A spinoff of World Team Tennis, which folded two years ago because of financial and other problems, is back in a much safer hour-team format in 1981, with expansion plans already in the works for 1982.
Team Tennis (its current name) is the brainchild of Larry King, league president, who has established four franchises -- all in California. They are the Los Angeles Strings, San Diego Friars, California Oranges, and Oakland Breakers, of which Larry's wife, Billie Jean King, is player- coach.
This year's season runs for only three weeks (July 7-26), with total prize money of $300,000. Each team carries a minimum of four players, two men and two women, although an owner may add two local alternates if he thinks they might have crowd appeal.
Teams play each other 12 times, six at home and six on the road, featuring one set each of men's and women's singles, men's and women's doubles, and mixed doubles.
Play is on Sport-eze, a rubber-backed green court that costs $6,000 and is laid over cement. It provides good bounces and makes for long rallies. No "ad" scoring helps hold down the competition to about 2 1/2 half hours.
Players are not on salary and partly depend on their own personal skills as well as the skills of their team (first place is worth $33,000 for the winning team) to determine how much they make.
For example, if Martina Navratilova, a member of the L. A. Strings, were to win all her league matches, she could earn a high of $56,000, according to King. But if she were to lose every match, she would still come away with $35,000, the minimum.
However, Team Tennis is also protecting its players financially by paying all transportation and hotel costs, food not included. Game officials, like umpires and linesmen, are also paid by the league.
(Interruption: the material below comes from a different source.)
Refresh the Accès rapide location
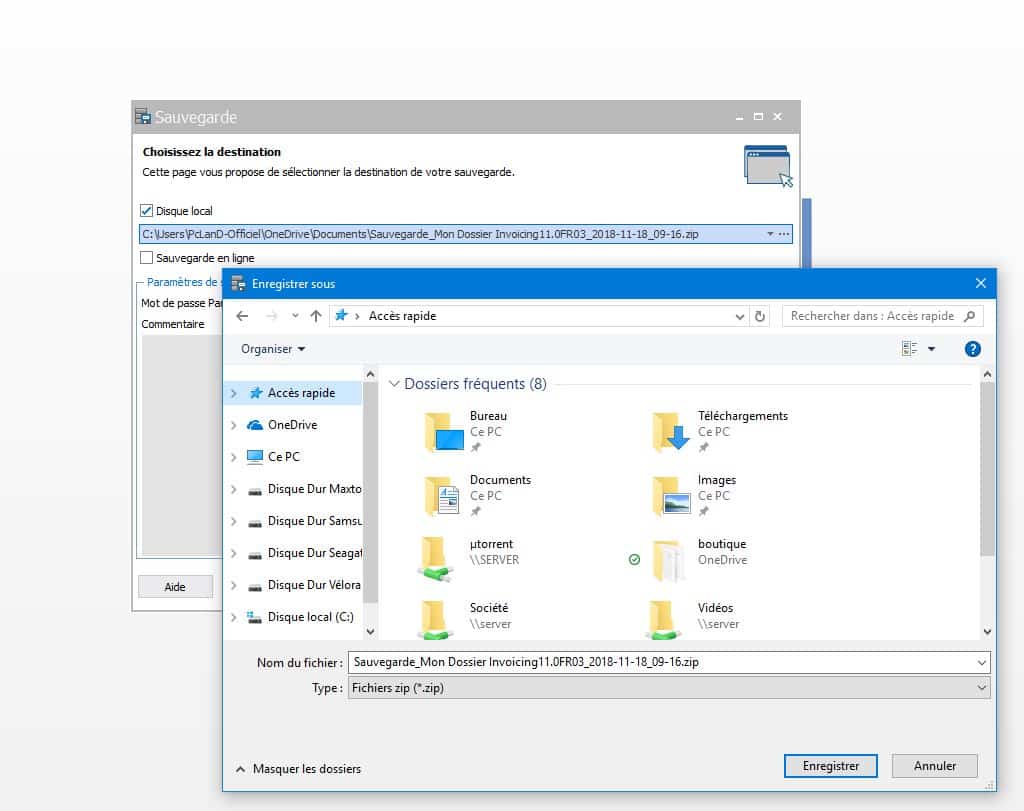Screen dimensions: 1024x811 [x=760, y=316]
"Even when World Team Tennis went out of the business two years ago, there was still tremendous interest in the concept, especially among the players," King explained. "Finally last January, after I had lined up four investors, I printed up an entry blank for Team Tennis and began handing it out at men's and women's tournaments all over the country. Plenty of writers saw me doing this, the players talked about it openly, yet as far as I know not one writer did anything with it."
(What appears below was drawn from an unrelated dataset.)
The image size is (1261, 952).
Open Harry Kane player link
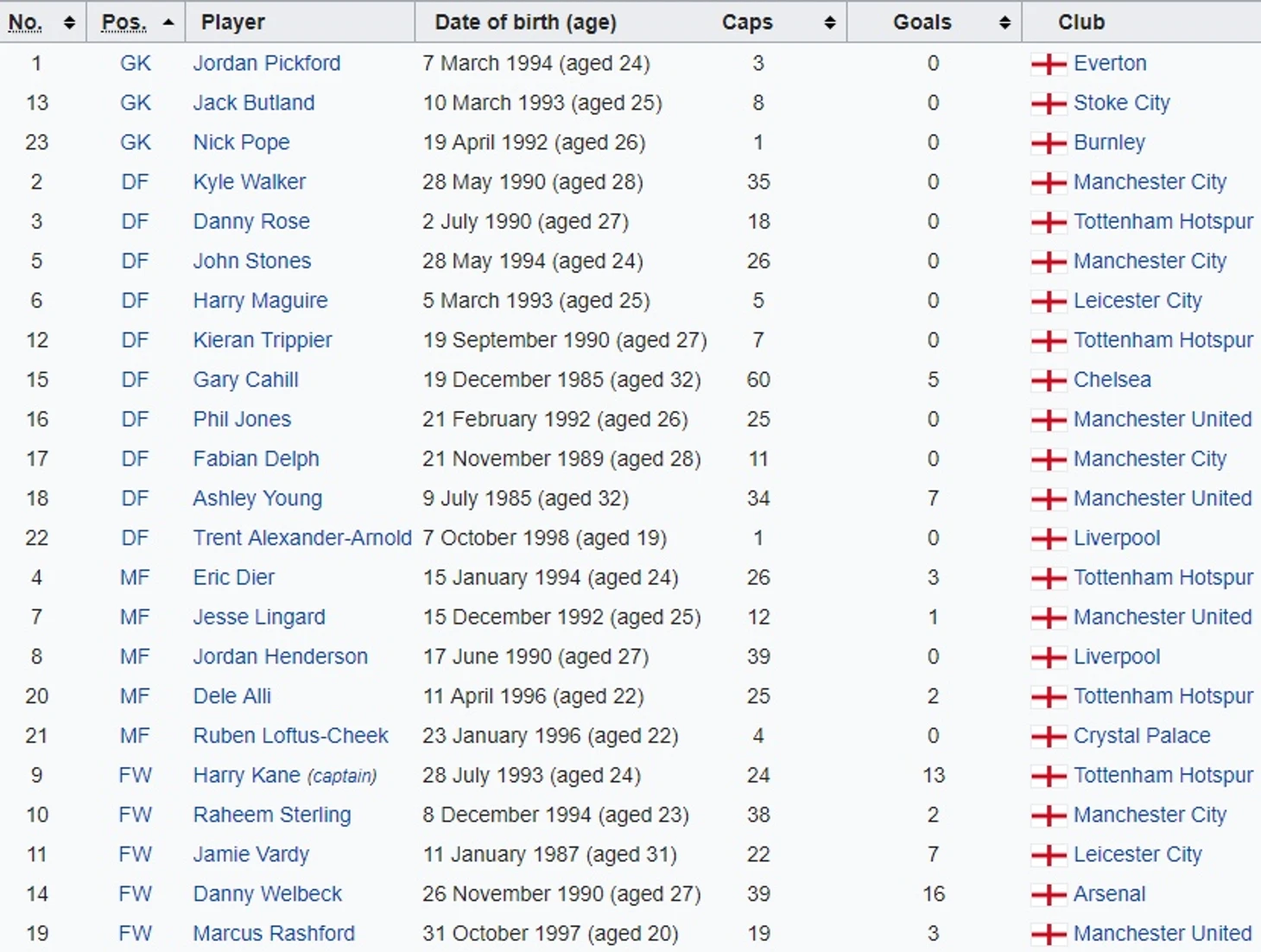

By March 15, when Team Tennis announced its first player draft, Larry had received the signed entry blanks of 56 players, although only 18 of them were women, who are still in short supply.
The four team owners drew lost out of a hat to see who would draft first, and the winner was Jerry Buss of the L. A. Strings. Buss immediately took Navratilova.
King says there was actually enough interest and financing for eight franchises, but that he preferred to start small.
"What we all wanted was total control of our situation, one that would keep costs down but still give us a quality product," Larry said. "With four teams in California we're all within easy reach of each other. It's also the only sport where men and women compete on the same teams."
"The reason we decided to play our season in July resulted from a survey we remembered taking during the early years of World Team Tennis," he continued. "It showed a 40 percent increase in attendance all over the league in the 30 days following Wimbledon, and we wanted to take advantage of this."
King says the break-even point for the four franchises this year is 2,500 customers a game. The Strings, who began play with more than 1,000 season ticket holders at between $6 and $15, are probably going to show a slight profit , mostly because their gate sale has also been good.
But the three other franchises, according to King, are expected to lose between $35,000 and $50,000 a piece. Nevertheless Team Tennis will be adding four new teams in 1982.
New franchises coming in will represent Dallas; Houston; Phoenix, Ariz.; and Chicago.The league will sign a total of 32 players for its eight teams (again, two men and two women per team), with each city playing seven home and seven road matches during the month of July.
Prize money for next year's four weeks of play has been increased to $700,000 , and players will also be able to add to their incomes from an all-star game and postseason playoff.
King says a recent survey shows that 52 percent of Team Tennis customers are women and that the average income of season ticket holders is $35,000 a year.